Problem details — Write out the stretch of lines below that begins at the line with "Task: Open the" and ends at the line with "The height and", including both, exactly as given and nothing more.

Dataset records —
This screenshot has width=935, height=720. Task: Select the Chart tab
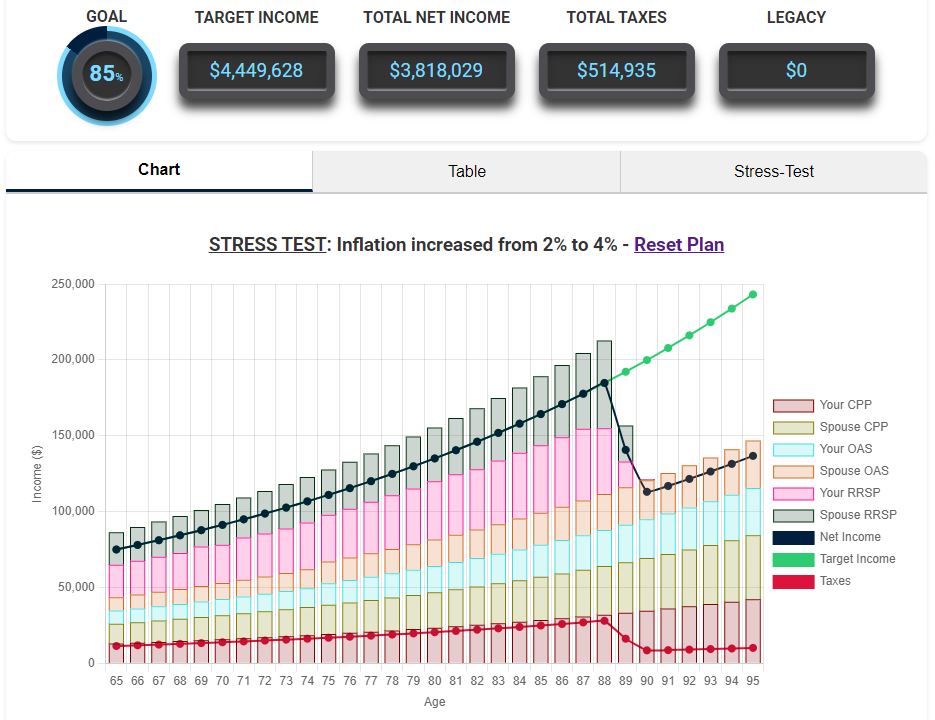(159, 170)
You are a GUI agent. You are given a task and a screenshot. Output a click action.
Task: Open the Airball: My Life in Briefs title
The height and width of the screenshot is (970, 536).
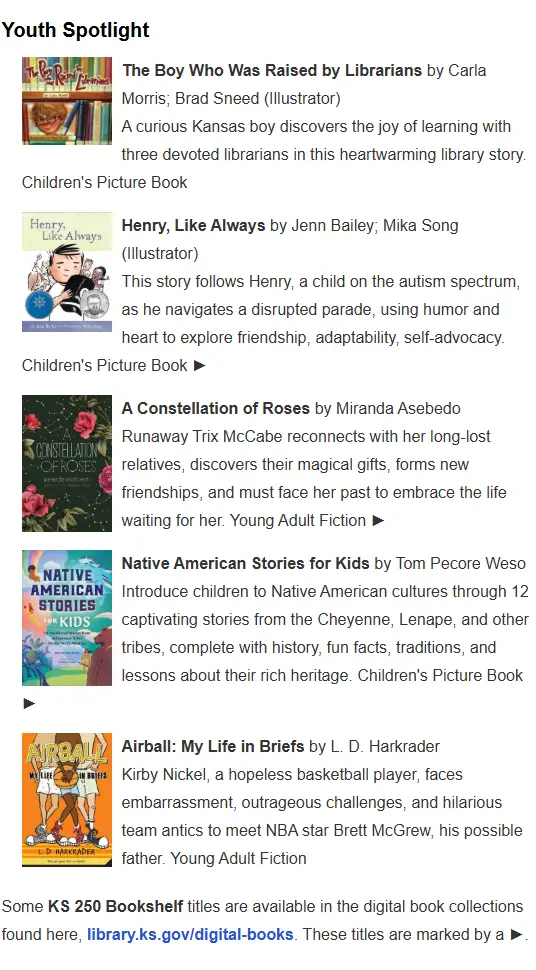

---

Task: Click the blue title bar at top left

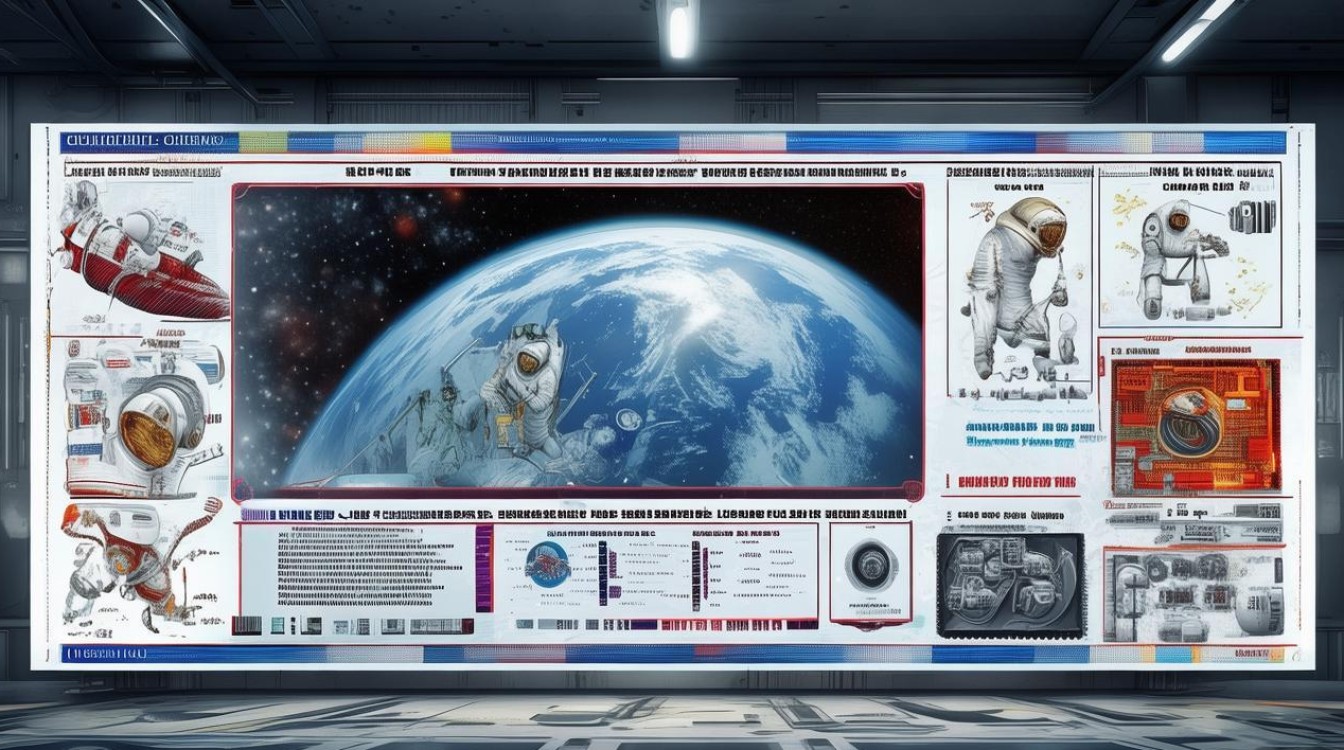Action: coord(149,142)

Solution to this task —
Task: Open the Airball: My Life in Briefs title
The height and width of the screenshot is (970, 536).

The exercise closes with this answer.